What to produce:
Please write out the records below again, substituting "social media icon" for "social icon" and leaving everything else unchanged. Omit the pictures from your version.

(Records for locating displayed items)
--
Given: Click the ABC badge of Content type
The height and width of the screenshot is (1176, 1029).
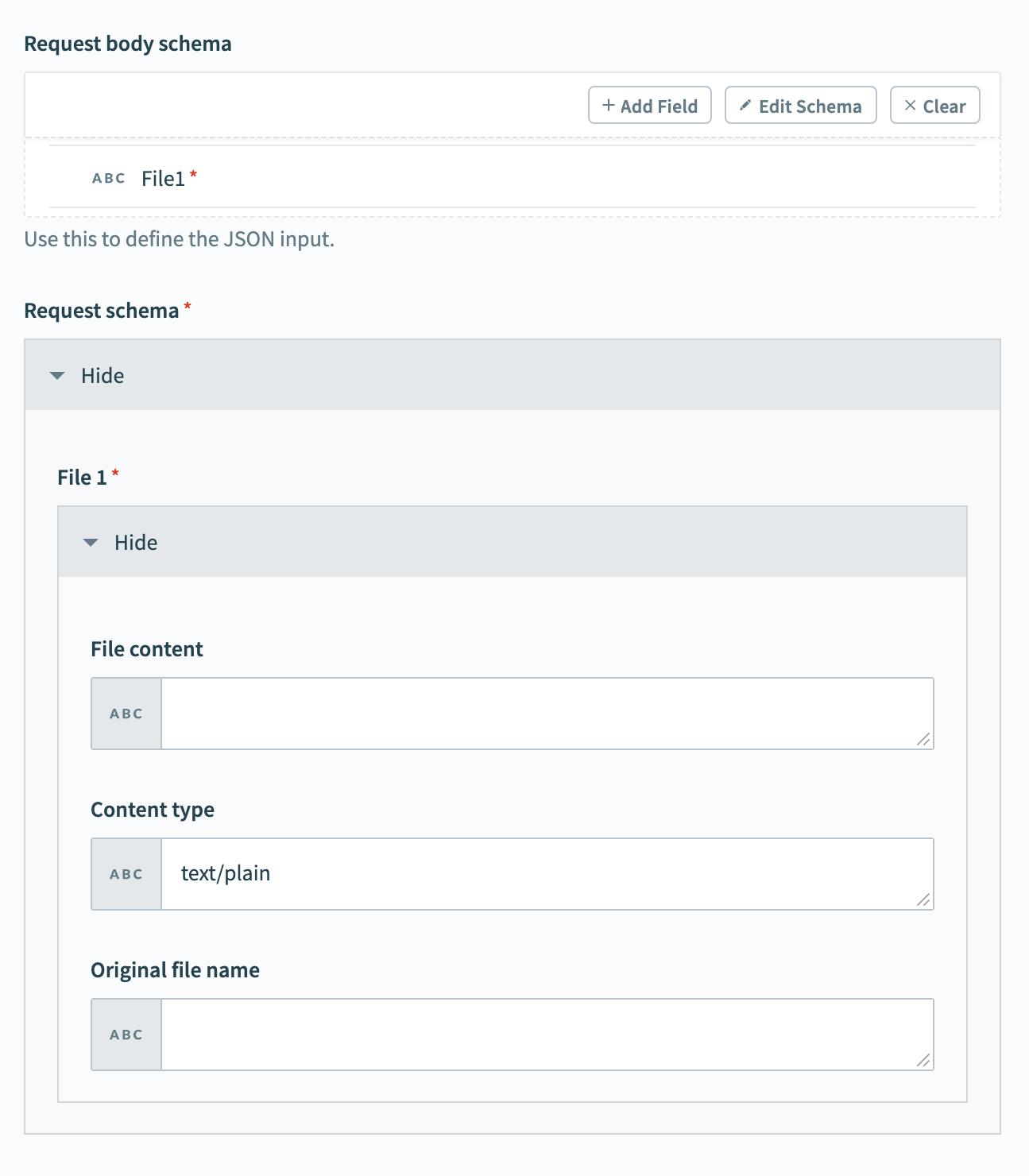Looking at the screenshot, I should (126, 874).
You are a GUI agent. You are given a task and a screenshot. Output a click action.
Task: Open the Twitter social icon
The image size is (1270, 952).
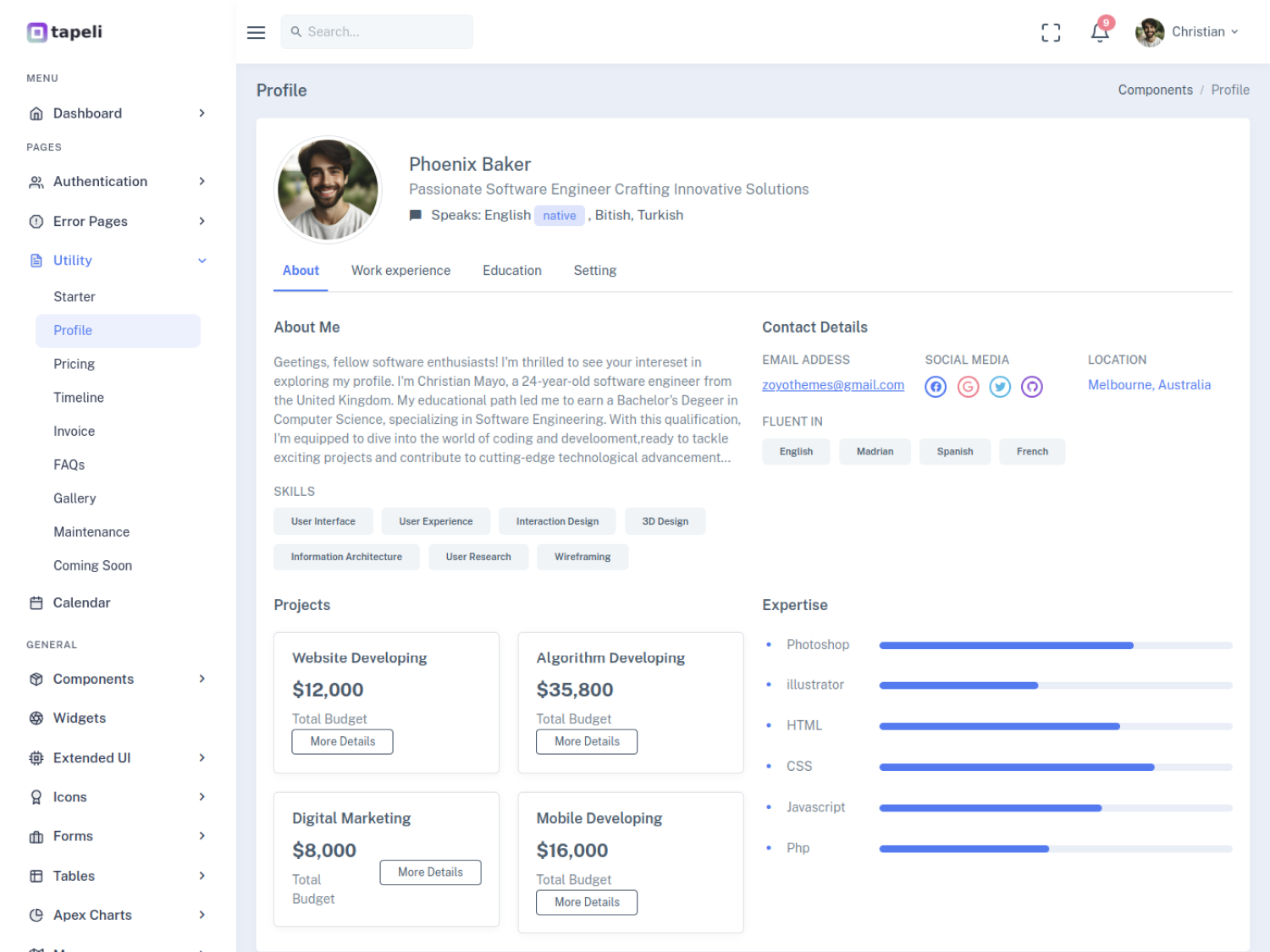(x=1000, y=387)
--
Exercise result:
Given: Click the ABC badge of Content type
The height and width of the screenshot is (1176, 1029).
Looking at the screenshot, I should (126, 874).
You are a GUI agent. You are given a task and a screenshot. Output a click action.
Task: Open the Twitter social media icon
The image size is (1270, 952).
(x=1000, y=387)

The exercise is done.